> **DETALHES DO EXERCÍCIO**: Repita, sem nenhuma alteração, o trecho que abre com a linha que contém "The height and" e fecha com a linha que contém "Action: [171, 28]", incluindo as duas.

> **DADOS A PROCESSAR**:
_ _ _ _ _

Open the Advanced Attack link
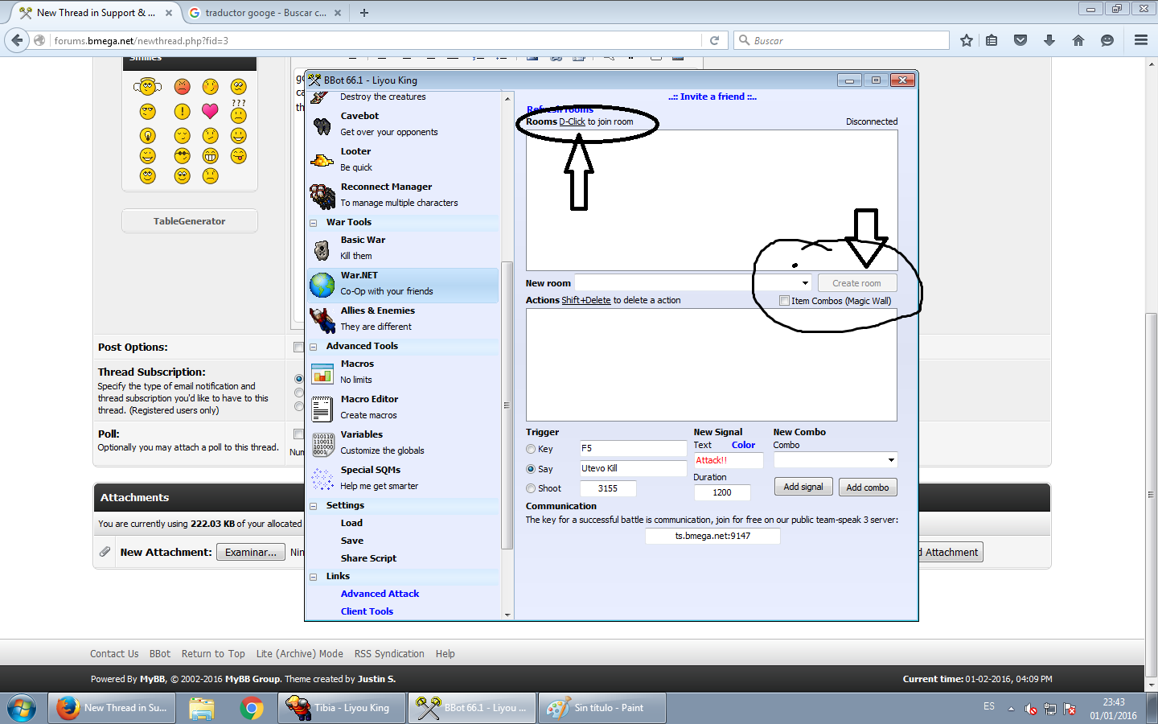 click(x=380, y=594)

_ _ _ _ _

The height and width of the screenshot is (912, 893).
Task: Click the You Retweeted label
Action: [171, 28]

_ _ _ _ _

> **RESULTADO DA TAREFA**:
The height and width of the screenshot is (912, 893).
Task: Click the You Retweeted label
Action: [171, 28]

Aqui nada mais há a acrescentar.